→ **Exercise directions**:
Rewrite the material from the line with "The height and width of the screenshot is (339, 451)." to the line with "I will point(581,119).", requests included, multiplying every coordinate in the answers by 1.5 and rounding each result to a whole number, with halves rounded up. Leave the numbers in the requests unchanged.

+ + + +

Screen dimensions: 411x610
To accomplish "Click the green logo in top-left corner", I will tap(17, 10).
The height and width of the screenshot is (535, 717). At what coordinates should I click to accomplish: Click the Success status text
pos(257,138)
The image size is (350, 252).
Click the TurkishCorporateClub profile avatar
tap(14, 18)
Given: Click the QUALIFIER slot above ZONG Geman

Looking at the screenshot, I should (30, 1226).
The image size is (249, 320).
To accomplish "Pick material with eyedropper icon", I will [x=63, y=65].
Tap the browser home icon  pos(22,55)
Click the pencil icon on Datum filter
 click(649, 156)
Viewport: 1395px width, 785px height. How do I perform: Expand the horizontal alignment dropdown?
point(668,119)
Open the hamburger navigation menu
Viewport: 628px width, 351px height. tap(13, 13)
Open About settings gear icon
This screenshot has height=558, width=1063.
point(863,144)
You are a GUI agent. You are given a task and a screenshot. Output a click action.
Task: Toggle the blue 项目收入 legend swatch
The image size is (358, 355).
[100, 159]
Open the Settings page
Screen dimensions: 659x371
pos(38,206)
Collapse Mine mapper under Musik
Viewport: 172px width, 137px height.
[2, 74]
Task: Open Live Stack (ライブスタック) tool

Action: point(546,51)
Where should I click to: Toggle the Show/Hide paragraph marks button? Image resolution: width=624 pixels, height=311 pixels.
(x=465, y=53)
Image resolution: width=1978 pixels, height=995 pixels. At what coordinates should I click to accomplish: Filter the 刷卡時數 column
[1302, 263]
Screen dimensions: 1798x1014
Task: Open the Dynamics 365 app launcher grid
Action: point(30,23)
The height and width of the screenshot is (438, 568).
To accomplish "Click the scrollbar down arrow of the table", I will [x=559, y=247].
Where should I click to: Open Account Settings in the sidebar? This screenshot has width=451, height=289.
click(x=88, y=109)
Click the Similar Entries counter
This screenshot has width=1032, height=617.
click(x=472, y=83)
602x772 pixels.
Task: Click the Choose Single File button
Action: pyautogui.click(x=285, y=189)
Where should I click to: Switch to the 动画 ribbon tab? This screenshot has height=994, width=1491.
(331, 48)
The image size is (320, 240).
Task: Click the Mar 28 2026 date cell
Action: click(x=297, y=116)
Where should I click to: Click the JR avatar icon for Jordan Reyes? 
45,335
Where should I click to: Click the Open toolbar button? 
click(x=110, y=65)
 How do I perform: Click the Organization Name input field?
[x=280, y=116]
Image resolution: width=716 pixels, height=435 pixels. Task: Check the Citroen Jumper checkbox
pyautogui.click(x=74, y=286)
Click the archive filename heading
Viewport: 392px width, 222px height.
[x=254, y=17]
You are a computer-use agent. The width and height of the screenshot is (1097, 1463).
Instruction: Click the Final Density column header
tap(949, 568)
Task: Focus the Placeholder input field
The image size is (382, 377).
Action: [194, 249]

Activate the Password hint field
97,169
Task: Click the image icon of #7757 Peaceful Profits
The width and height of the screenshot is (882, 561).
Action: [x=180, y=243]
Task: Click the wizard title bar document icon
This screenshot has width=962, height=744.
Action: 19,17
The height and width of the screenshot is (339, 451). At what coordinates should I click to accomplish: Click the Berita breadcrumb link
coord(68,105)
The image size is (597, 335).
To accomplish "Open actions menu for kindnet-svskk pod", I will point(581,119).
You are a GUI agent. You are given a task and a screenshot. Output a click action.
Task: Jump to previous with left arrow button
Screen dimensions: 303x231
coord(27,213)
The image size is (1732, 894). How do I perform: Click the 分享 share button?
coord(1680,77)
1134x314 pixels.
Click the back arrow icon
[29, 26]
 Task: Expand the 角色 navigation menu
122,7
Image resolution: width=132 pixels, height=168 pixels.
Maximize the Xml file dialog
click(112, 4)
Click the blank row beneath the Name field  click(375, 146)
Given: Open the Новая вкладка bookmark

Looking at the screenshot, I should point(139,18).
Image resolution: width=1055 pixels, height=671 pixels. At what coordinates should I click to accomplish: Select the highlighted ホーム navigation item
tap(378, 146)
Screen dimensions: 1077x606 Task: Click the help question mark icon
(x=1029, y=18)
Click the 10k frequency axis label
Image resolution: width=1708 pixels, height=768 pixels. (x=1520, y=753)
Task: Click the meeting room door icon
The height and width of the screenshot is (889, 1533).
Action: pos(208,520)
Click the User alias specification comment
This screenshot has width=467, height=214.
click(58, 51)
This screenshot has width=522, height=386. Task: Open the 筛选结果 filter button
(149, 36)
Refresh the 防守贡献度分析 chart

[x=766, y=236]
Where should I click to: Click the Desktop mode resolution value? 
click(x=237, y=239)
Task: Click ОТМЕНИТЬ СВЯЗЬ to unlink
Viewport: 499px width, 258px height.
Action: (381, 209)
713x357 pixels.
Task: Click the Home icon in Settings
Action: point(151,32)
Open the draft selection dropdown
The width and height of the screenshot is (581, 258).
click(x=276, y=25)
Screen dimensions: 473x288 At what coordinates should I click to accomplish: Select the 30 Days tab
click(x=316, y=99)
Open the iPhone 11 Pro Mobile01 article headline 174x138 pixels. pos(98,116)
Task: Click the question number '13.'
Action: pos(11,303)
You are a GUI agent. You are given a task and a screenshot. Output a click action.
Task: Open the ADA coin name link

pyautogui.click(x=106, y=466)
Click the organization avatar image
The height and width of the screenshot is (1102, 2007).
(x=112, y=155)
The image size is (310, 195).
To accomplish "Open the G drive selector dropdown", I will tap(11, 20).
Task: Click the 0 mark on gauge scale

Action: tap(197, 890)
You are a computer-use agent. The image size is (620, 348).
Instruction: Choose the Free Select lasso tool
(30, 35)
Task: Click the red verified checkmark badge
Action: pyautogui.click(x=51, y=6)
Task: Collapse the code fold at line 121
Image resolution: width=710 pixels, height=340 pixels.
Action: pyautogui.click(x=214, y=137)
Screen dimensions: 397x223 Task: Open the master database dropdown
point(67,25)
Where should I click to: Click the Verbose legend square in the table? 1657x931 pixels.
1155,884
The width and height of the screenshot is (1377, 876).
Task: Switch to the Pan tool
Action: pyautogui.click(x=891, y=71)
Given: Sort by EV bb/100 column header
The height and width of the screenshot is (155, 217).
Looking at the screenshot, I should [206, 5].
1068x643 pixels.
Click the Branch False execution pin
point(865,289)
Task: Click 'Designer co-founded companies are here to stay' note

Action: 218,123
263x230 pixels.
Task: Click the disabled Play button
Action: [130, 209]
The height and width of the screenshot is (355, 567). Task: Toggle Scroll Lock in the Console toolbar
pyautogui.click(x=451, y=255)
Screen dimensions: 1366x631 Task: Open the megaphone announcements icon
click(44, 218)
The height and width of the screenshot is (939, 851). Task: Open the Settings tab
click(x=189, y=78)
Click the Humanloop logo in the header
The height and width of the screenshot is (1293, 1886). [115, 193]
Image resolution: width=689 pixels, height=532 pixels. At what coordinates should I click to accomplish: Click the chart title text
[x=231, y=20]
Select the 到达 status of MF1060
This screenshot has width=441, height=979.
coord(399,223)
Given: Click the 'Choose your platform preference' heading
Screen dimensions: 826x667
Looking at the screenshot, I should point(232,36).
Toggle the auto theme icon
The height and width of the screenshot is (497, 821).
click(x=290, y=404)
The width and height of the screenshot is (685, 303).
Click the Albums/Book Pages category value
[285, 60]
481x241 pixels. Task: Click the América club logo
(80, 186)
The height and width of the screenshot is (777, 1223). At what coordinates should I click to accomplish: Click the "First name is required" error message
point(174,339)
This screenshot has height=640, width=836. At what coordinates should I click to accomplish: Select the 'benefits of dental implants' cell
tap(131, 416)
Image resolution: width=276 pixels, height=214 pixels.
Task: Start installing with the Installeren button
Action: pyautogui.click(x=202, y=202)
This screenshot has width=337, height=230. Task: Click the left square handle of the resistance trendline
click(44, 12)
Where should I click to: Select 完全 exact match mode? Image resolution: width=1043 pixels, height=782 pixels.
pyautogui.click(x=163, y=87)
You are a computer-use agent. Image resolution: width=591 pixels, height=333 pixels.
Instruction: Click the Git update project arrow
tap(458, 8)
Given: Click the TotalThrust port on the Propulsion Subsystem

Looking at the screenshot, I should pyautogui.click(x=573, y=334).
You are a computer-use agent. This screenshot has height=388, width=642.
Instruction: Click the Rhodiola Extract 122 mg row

+ + + +

→ **Answer for the task**:
The height and width of the screenshot is (339, 451). At what coordinates should I click to accomplish: Click the Berita breadcrumb link
coord(102,158)
The image size is (597, 335).
To accomplish "Open actions menu for kindnet-svskk pod", I will point(872,179).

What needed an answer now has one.